Dans le Nouvel Observateur du 2 août 1971, Françoise Kourilsky qui a vu le spectacle, chez Benedetto, au Théâtre des Carmes, le trouve "très juste dans sa démarche" : « Il s’agit d’un spectacle de tréteaux, mobile, léger, qui peut aller partout. Un rideau de fond tiré par les acteurs suffit à indiquer le lieu où se passe l’action et les accessoires sont réduits au minimum. Comme dans le théâtre d’agitation soviétique des années vingt, les acteurs sont en blouse bleue et ils racontent ou revivent, un peu attendrissantes parfois, des scènes de grosse caricature. L’ensemble a beaucoup de clarté et de rigueur, mais on n’échappe pas à un côté "comédiens routiers", du fait de la maladresse de certains acteurs encore inexpérimentés. "Mais, dit Bernard Mounier, directeur de la Maison de la Culture du Havre et metteur en scène de Place Thiers, dans la situation actuelle, ou bien on fait ça ou bien on ne fait rien.
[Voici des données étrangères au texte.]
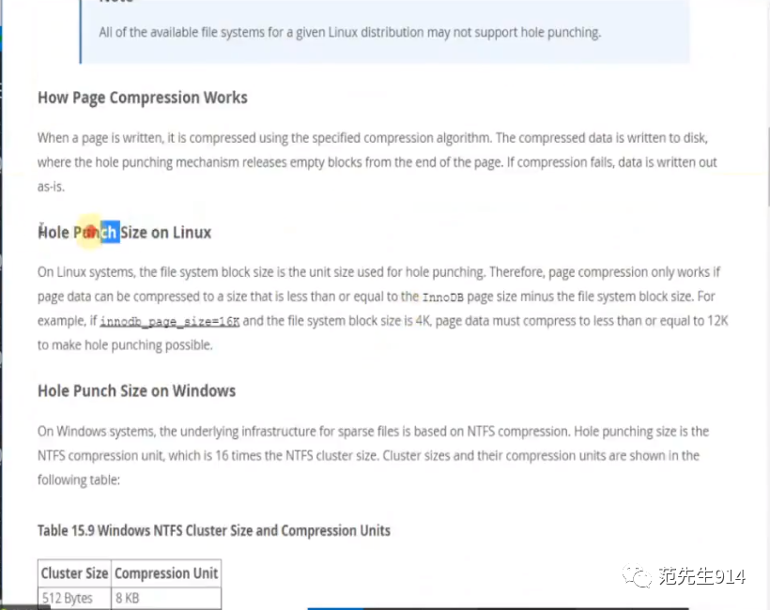770x610 pixels.
Task: Click the blue progress bar at bottom
Action: pyautogui.click(x=335, y=608)
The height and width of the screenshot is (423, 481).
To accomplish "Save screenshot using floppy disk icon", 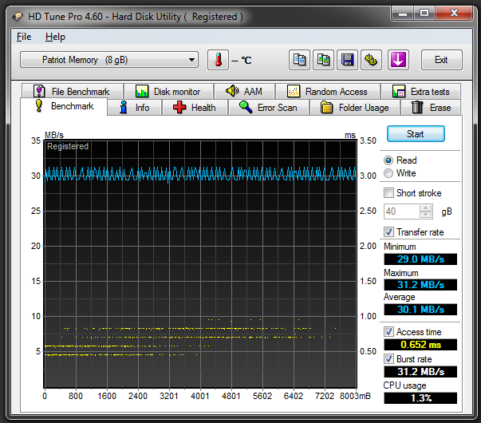I will [x=347, y=60].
Il n’est pas possible de mener à bien un tel travail avec de grands comédiens qui ne formeraient pas un groupe idéologiquement stable."  Il y a une jolie formule dans Place Thiers. Elle est prononcée par un bateleur du temps de la Commune et pourrait être aussi bien la devise du Théâtre de la Salamandre :" Des yeux ouverts sur le monde, c’est ça la comédie." »

 Pierre-Jean Oswald publiera successivement trois autres pièces sur la Commune : Commune de Paris d'André Benedetto, en juillet 1971 ; Lycée Thiers, maternelle Jules Ferry de Xavier Pommeret, en mai 1973 ; Le Printemps de la Sociale d'André Fontaine, en mars 1974.